Differential Robustness in Transformer Language Models: Empirical Evaluation Under Adversarial Text Attacks
Taniya Gidatkar , Oluwaseun Ajao , Matthew Shardlow
Published on arXiv
2509.09706
Input Manipulation Attack
OWASP ML Top 10 — ML01
Key Finding
TextFooler reduces BERT-Base accuracy from 48% to 3% (93.75% attack success), while RoBERTa-Base and Flan-T5 maintain full accuracy (0% attack success rate).

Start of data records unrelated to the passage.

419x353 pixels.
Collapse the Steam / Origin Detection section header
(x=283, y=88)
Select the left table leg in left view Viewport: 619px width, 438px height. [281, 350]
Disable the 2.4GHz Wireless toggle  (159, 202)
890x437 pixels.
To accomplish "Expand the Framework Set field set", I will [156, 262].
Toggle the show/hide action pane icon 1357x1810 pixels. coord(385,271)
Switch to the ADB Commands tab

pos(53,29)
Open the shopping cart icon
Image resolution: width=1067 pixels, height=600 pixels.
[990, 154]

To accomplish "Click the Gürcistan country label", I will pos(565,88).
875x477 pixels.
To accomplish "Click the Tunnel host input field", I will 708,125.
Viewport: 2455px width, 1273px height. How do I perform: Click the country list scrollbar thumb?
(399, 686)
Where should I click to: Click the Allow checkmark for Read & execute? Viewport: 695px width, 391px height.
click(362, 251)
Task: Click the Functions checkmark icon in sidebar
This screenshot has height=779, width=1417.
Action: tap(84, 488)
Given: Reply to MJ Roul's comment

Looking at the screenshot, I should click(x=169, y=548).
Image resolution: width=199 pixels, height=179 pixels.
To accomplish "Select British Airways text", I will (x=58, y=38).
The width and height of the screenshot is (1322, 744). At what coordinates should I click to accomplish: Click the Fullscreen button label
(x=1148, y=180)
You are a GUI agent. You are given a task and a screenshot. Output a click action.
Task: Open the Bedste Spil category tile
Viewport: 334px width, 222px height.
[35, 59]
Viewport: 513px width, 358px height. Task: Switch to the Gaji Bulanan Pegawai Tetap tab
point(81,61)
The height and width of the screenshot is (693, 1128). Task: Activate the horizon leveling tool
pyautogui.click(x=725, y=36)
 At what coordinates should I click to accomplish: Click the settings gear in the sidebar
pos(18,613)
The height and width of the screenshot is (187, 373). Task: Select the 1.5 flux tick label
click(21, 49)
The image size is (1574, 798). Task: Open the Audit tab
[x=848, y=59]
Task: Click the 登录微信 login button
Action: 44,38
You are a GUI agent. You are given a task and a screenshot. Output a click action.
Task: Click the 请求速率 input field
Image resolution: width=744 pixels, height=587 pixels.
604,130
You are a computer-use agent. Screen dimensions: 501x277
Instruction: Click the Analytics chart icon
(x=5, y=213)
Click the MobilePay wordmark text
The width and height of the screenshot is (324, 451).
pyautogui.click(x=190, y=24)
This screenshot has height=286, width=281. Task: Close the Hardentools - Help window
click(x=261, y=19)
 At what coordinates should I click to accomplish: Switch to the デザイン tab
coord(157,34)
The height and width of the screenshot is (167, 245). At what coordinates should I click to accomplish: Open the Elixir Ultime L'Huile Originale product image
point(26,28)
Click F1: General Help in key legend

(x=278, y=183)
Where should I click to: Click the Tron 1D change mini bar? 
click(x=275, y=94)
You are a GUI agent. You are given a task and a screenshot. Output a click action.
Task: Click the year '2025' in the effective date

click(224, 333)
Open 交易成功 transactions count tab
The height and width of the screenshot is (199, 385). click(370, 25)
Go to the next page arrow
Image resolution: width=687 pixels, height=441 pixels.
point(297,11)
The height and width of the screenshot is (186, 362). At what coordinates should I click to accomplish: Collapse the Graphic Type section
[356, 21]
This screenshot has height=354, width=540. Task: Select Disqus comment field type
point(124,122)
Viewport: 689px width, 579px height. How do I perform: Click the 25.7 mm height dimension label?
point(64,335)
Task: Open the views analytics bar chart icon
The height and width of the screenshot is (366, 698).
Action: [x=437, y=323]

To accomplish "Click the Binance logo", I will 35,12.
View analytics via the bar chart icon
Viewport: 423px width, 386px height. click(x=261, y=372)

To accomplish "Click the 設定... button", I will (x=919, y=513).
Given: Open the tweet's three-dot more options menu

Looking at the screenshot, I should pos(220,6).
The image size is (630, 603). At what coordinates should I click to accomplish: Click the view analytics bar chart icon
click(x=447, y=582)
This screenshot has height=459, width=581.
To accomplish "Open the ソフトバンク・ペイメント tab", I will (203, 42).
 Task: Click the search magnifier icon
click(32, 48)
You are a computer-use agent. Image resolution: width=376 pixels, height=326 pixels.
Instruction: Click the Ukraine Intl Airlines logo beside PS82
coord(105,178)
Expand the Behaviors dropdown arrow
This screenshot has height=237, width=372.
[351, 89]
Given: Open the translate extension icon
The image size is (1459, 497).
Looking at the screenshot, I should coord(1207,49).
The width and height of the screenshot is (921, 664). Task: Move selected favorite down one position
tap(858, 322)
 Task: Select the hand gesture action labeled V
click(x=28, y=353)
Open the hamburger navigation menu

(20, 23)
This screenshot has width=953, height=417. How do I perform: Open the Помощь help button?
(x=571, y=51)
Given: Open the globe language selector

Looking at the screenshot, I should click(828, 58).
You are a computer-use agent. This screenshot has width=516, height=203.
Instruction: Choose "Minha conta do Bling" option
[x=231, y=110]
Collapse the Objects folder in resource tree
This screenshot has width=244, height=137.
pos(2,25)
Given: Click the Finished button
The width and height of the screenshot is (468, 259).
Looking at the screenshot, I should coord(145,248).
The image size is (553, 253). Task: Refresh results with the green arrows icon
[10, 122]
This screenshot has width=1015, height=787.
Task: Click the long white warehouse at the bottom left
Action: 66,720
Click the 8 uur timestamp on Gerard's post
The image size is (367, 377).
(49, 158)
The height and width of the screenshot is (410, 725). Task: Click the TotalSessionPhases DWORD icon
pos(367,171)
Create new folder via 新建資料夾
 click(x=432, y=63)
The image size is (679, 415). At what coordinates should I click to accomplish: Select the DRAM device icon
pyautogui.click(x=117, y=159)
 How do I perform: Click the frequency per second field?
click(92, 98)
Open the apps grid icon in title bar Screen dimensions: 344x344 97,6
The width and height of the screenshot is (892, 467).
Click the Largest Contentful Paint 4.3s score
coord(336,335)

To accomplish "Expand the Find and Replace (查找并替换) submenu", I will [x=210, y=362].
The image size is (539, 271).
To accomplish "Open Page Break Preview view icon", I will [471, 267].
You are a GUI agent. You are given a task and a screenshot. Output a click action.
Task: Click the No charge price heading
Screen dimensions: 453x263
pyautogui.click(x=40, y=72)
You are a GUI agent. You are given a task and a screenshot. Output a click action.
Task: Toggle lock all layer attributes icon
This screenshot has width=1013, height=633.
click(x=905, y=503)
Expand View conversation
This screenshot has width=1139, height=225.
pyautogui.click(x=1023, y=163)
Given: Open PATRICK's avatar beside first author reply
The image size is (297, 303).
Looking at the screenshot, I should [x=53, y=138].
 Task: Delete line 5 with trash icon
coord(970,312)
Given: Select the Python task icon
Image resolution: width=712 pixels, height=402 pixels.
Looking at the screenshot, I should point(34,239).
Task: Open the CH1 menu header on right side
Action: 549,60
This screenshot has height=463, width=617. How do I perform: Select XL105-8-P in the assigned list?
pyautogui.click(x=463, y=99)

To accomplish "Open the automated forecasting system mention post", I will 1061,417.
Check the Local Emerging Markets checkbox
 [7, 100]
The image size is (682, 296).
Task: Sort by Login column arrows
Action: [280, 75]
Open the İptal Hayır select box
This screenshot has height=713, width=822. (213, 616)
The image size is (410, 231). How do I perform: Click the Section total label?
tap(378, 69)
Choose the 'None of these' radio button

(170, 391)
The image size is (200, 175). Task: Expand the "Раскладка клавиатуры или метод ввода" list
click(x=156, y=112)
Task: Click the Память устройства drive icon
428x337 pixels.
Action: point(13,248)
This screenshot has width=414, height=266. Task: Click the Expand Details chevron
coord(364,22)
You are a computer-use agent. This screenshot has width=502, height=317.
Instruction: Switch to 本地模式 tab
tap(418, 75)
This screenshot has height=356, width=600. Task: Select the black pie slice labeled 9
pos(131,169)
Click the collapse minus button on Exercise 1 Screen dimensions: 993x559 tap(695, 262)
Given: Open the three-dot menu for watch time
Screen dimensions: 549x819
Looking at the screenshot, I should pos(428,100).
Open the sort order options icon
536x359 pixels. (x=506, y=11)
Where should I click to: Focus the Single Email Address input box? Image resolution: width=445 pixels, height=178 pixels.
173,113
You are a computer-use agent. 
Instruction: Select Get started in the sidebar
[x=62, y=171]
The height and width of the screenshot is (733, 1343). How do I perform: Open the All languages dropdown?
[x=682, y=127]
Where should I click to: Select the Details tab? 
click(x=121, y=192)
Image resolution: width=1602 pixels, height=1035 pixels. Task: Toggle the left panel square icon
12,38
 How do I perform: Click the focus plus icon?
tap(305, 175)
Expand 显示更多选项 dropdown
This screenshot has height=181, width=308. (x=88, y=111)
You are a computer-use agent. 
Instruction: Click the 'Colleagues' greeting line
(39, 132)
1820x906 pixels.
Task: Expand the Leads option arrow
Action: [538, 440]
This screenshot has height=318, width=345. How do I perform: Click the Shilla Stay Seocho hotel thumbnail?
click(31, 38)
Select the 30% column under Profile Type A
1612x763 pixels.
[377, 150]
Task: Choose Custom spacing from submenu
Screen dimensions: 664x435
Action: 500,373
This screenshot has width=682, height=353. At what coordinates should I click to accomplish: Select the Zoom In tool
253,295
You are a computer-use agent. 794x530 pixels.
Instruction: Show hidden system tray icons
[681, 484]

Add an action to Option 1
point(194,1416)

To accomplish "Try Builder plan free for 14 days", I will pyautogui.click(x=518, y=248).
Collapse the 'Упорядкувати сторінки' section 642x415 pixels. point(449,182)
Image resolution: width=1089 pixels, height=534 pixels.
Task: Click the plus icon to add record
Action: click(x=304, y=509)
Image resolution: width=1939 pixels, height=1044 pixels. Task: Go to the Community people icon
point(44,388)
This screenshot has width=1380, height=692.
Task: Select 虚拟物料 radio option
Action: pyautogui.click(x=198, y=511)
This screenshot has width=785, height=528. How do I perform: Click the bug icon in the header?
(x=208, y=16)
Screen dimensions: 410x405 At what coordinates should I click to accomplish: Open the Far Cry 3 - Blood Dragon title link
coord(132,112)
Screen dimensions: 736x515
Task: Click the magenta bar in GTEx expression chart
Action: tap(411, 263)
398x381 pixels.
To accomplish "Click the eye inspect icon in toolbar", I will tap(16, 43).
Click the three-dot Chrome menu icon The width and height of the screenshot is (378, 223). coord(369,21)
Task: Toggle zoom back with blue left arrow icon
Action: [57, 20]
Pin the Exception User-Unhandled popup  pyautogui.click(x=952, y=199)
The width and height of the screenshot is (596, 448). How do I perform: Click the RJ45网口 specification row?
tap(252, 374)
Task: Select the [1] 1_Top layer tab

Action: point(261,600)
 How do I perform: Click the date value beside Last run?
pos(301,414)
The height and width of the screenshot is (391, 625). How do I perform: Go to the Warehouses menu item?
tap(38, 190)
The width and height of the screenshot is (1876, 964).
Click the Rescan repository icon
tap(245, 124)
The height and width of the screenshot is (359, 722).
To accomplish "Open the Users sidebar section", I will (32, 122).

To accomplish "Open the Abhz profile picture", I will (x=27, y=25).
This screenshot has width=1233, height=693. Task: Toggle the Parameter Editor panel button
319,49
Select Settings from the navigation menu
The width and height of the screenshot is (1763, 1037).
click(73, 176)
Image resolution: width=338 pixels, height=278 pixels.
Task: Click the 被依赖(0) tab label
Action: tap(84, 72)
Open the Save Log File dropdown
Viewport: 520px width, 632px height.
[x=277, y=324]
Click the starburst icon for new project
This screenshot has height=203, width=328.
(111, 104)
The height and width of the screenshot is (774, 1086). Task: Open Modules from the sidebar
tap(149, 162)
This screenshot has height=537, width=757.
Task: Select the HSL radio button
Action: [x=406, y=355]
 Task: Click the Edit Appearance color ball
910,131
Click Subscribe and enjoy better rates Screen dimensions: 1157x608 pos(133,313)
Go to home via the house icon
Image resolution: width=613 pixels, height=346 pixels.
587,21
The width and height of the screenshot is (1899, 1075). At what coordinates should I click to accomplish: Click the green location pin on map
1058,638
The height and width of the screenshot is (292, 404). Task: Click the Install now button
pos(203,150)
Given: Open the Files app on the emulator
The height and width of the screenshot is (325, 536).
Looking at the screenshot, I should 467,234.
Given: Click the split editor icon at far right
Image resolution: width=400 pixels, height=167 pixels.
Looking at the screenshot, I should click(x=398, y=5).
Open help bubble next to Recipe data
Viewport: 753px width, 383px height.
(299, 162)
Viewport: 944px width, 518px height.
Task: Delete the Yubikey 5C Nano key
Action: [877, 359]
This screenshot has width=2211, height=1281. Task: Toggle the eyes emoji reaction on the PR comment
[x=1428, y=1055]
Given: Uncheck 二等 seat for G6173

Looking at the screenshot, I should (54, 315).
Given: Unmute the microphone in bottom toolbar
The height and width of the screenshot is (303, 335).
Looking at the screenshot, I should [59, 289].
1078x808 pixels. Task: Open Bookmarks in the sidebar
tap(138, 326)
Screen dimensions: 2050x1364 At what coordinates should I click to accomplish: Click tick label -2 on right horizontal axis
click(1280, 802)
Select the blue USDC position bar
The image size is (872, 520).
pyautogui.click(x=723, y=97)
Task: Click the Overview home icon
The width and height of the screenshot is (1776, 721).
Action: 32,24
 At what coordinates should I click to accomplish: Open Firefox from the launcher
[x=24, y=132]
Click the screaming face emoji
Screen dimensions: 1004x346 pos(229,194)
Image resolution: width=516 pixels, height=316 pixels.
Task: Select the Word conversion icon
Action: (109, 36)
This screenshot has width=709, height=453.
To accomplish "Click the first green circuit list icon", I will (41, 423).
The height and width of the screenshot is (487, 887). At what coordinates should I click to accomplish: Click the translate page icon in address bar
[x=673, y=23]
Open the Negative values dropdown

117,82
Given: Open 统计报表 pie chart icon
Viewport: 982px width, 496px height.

This study evaluates the resilience of large language models (LLMs) against adversarial attacks, specifically focusing on Flan-T5, BERT, and RoBERTa-Base. Using systematically designed adversarial tests through TextFooler and BERTAttack, we found significant variations in model robustness. RoBERTa-Base and FlanT5 demonstrated remarkable resilience, maintaining accuracy even when subjected to sophisticated attacks, with attack success rates of 0%. In contrast. BERT-Base showed considerable vulnerability, with TextFooler achieving a 93.75% success rate in reducing model accuracy from 48% to just 3%. Our research reveals that while certain LLMs have developed effective defensive mechanisms, these safeguards often require substantial computational resources. This study contributes to the understanding of LLM security by identifying existing strengths and weaknesses in current safeguarding approaches and proposes practical recommendations for developing more efficient and effective defensive strategies.
Key Contributions
- Empirical comparison of adversarial robustness across BERT-Base, RoBERTa-Base, and Flan-T5 under TextFooler and BERTAttack
- Identifies stark vulnerability disparity: BERT-Base suffers 93.75% attack success rate while RoBERTa-Base and Flan-T5 achieve 0% under the same attacks
- Practical recommendations for balancing computational cost with defensive robustness in transformer LLMs
🛡️ Threat Analysis
TextFooler and BERTAttack are adversarial example attacks that craft word-substituted inputs to cause misclassification at inference time — the core ML01 threat of evasion attacks. The attack goal is accuracy degradation (BERT-Base drops from 48% to 3%), not jailbreaking or prompt injection, making this an adversarial evasion study on NLP classifiers.